• **Problem description**: Quote the piece on overbuilt code word for word, from "When I’m starting" to "is the best.".

• **Extract provided**:
I don’t believe that smart, seasoned, experienced programmers create overly complex solutions because they want to appear smart (though admittedly some I’ve met have). I believe Scott’s answer that we over-analyze problems, then over-architect the solution is the real culprit.

When I’m starting on a new piece of code, I often find myself thinking through and solving issues that will most likely never occur. Its a hangover effect from some bad situation I ran into previously that I simply want to avoid again.

For myself, a combination of the solutions from both posts is the best.

YAGNI – Ya Ain’t Gonna Need It

You’re a seasoned, experienced programmer who has seen many pitfalls and issues. That’s awesome. Use that experience to evaluate the actual problem you’re solving now and potential pitfalls that are eminent. Forget the rest. If / when they become problems you can solve them then. You already know how to solve them, but why complicate the problem at hand.

• **Data shown**:
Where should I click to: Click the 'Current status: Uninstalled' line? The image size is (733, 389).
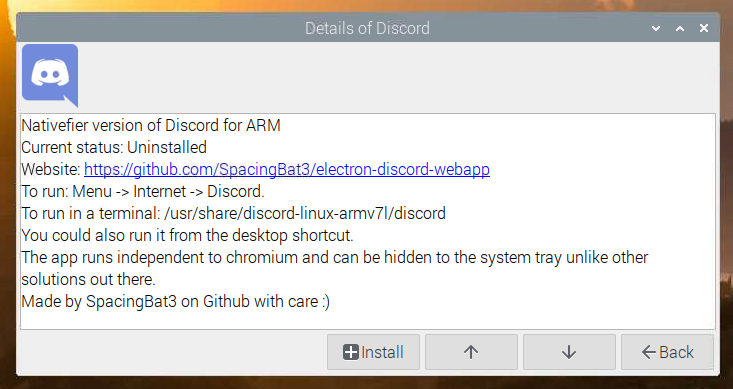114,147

==

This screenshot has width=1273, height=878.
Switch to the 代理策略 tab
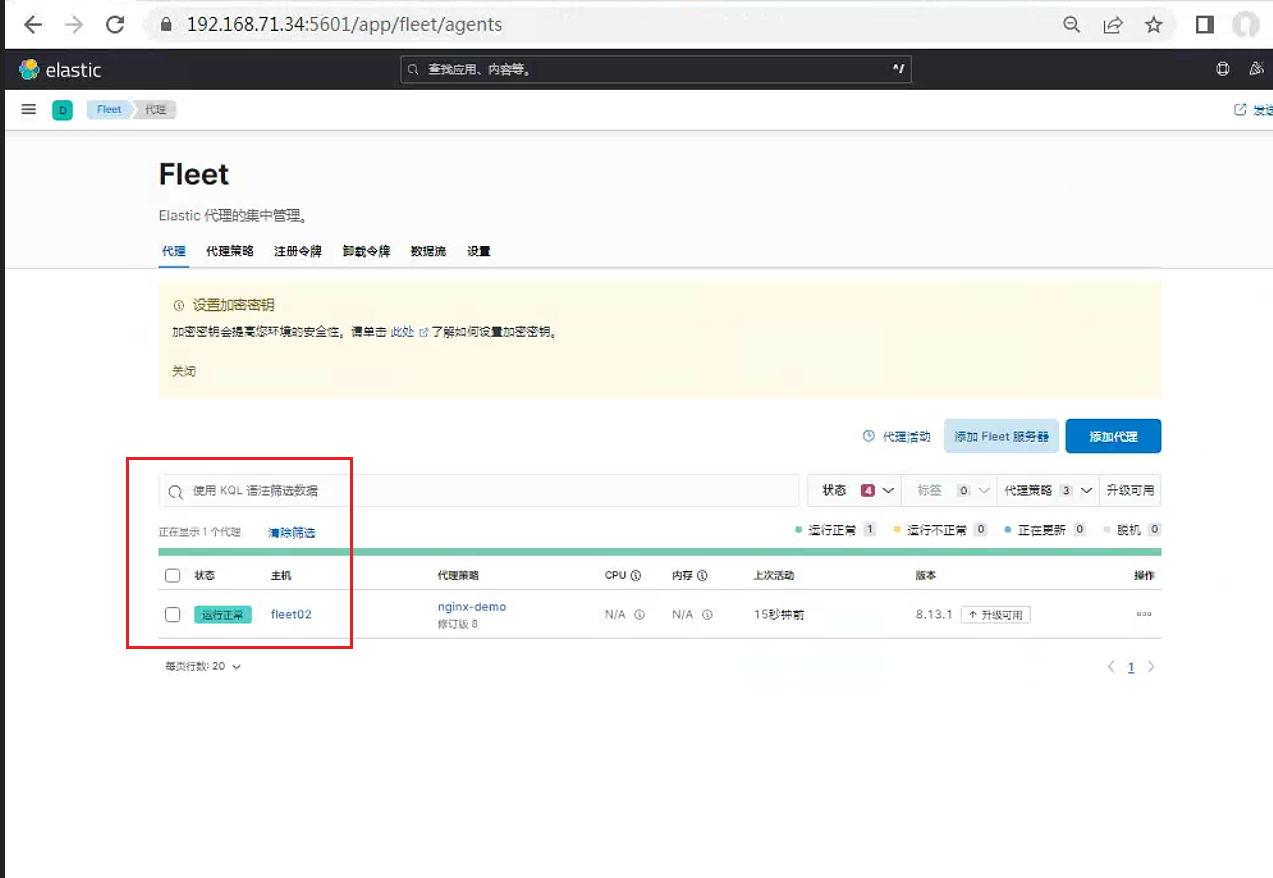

• **Exercise result**:
When I’m starting on a new piece of code, I often find myself thinking through and solving issues that will most likely never occur. Its a hangover effect from some bad situation I ran into previously that I simply want to avoid again.

For myself, a combination of the solutions from both posts is the best.